■ **Material provided**
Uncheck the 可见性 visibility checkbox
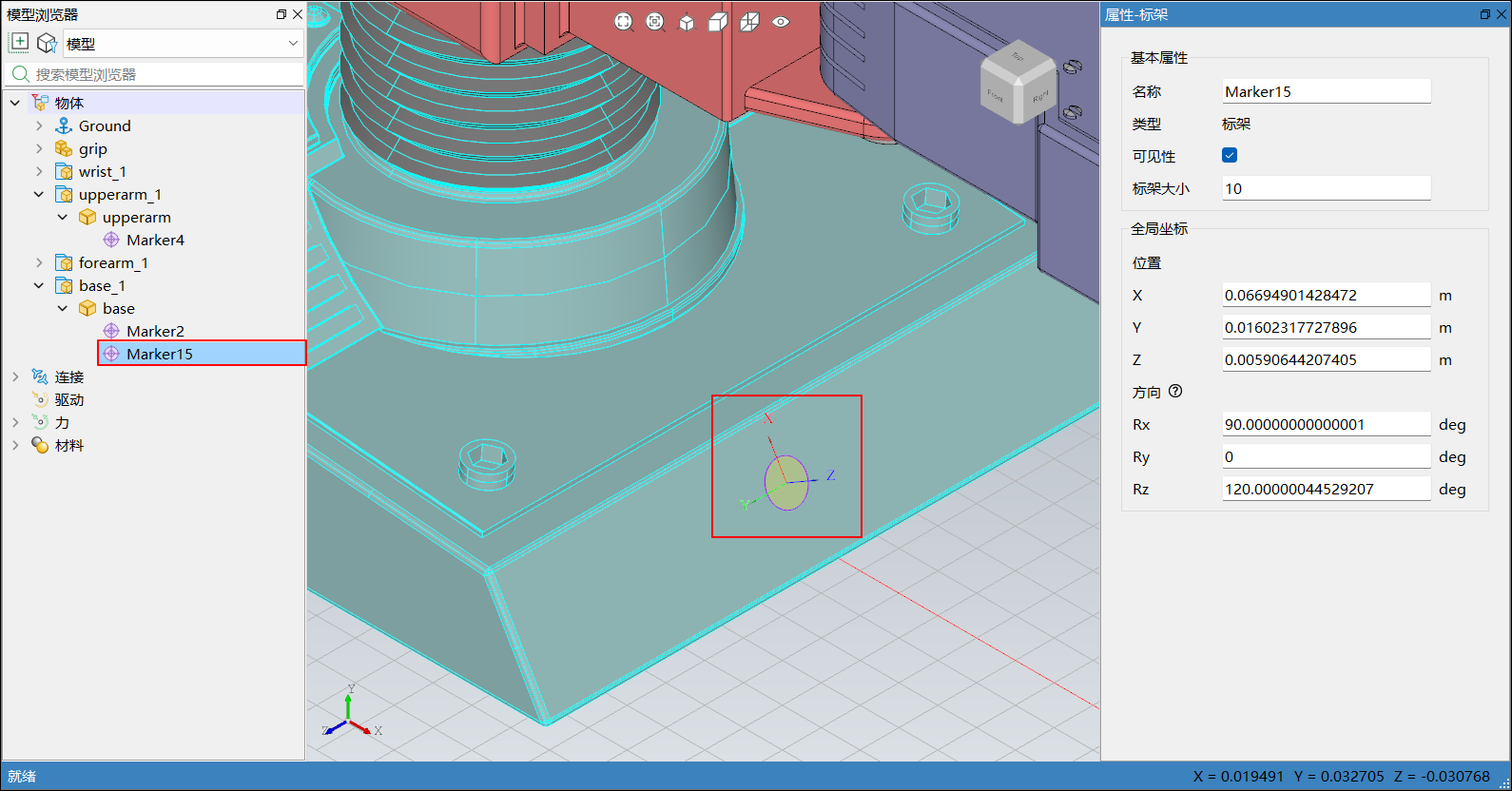 pos(1230,155)
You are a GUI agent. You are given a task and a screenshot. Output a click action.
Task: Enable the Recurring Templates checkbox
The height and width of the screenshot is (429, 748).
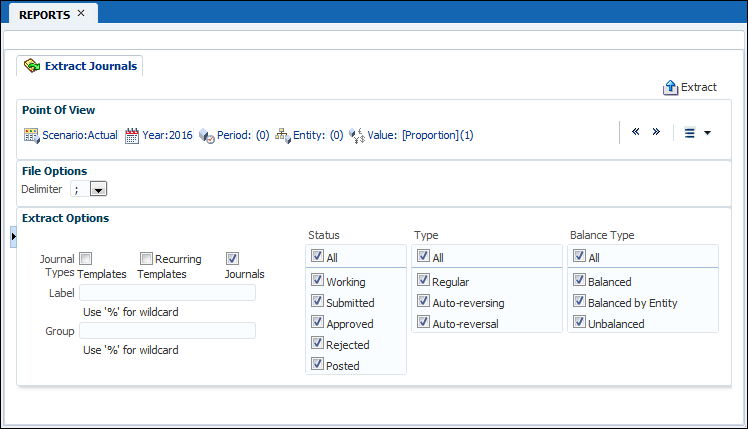click(147, 258)
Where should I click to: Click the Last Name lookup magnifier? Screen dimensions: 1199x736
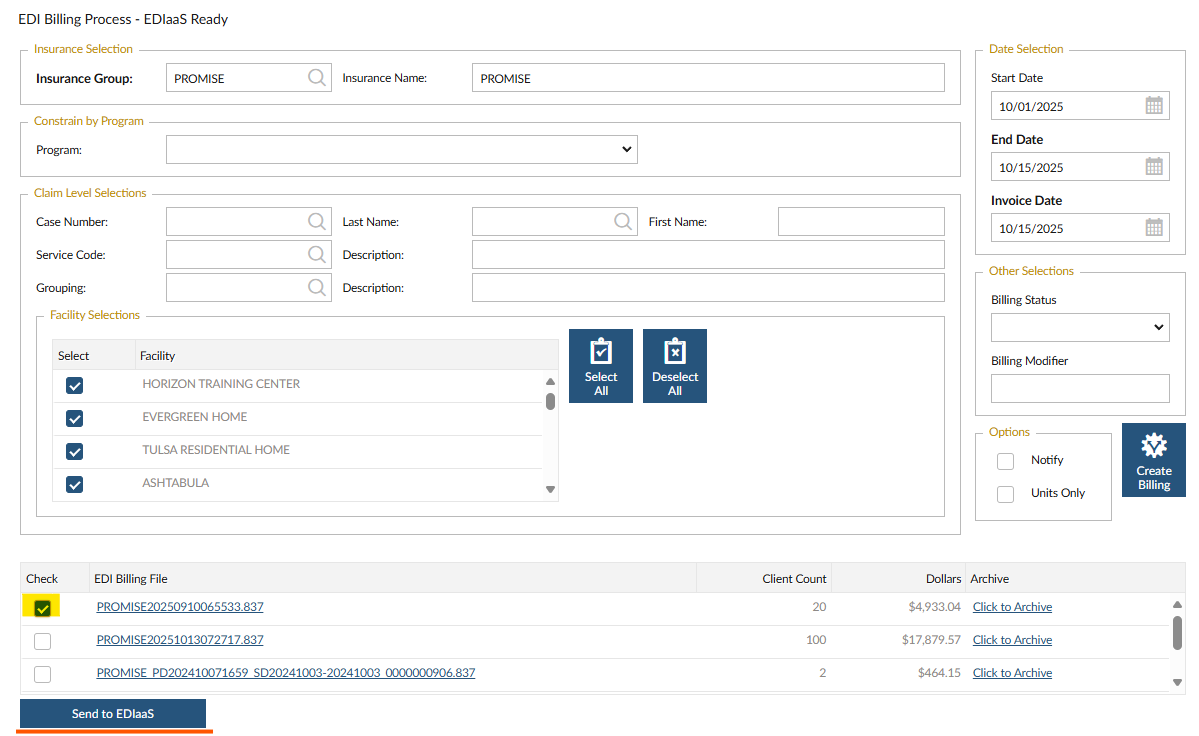coord(622,222)
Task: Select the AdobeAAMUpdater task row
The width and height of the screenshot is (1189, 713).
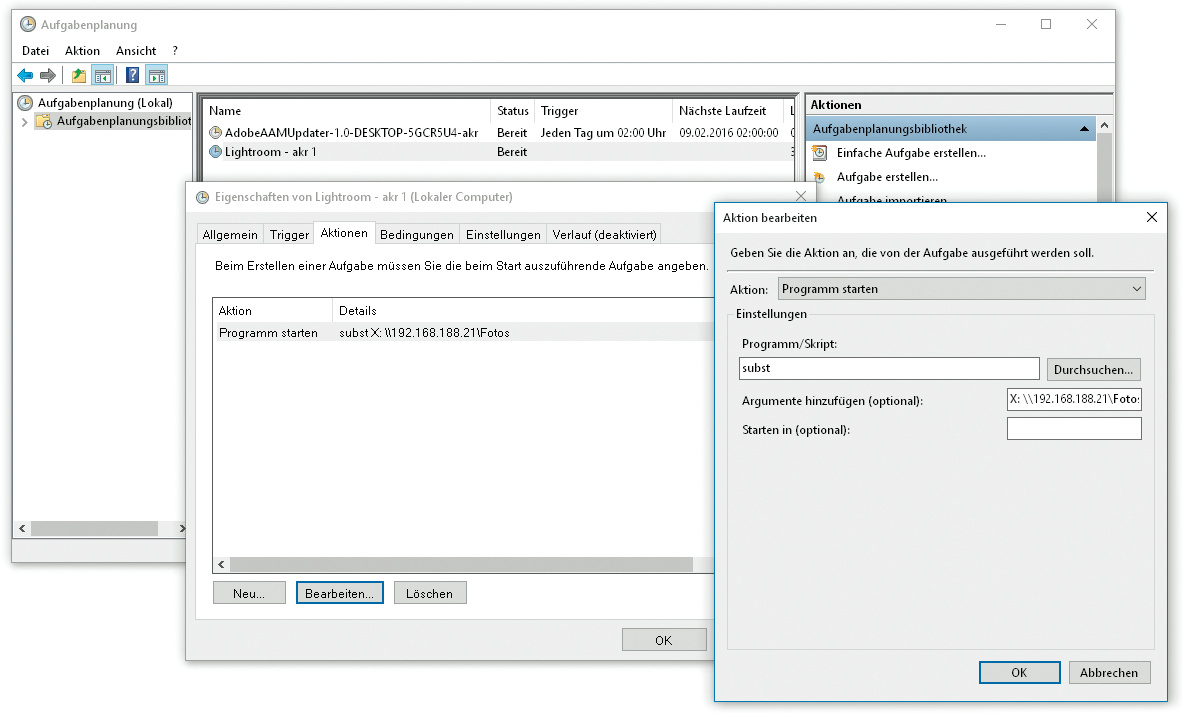Action: [350, 132]
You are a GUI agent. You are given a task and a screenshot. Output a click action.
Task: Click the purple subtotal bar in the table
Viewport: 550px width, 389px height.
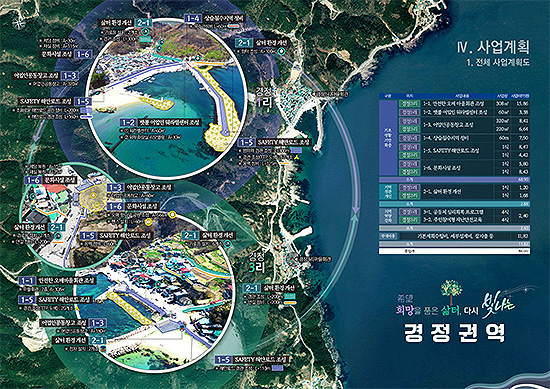coord(454,180)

■ **The task**
Count the lines of the records above that contain the string "width", with uppercase and lowercase letters treated as different. Reply with the number alone.

■ **Result of this task**
3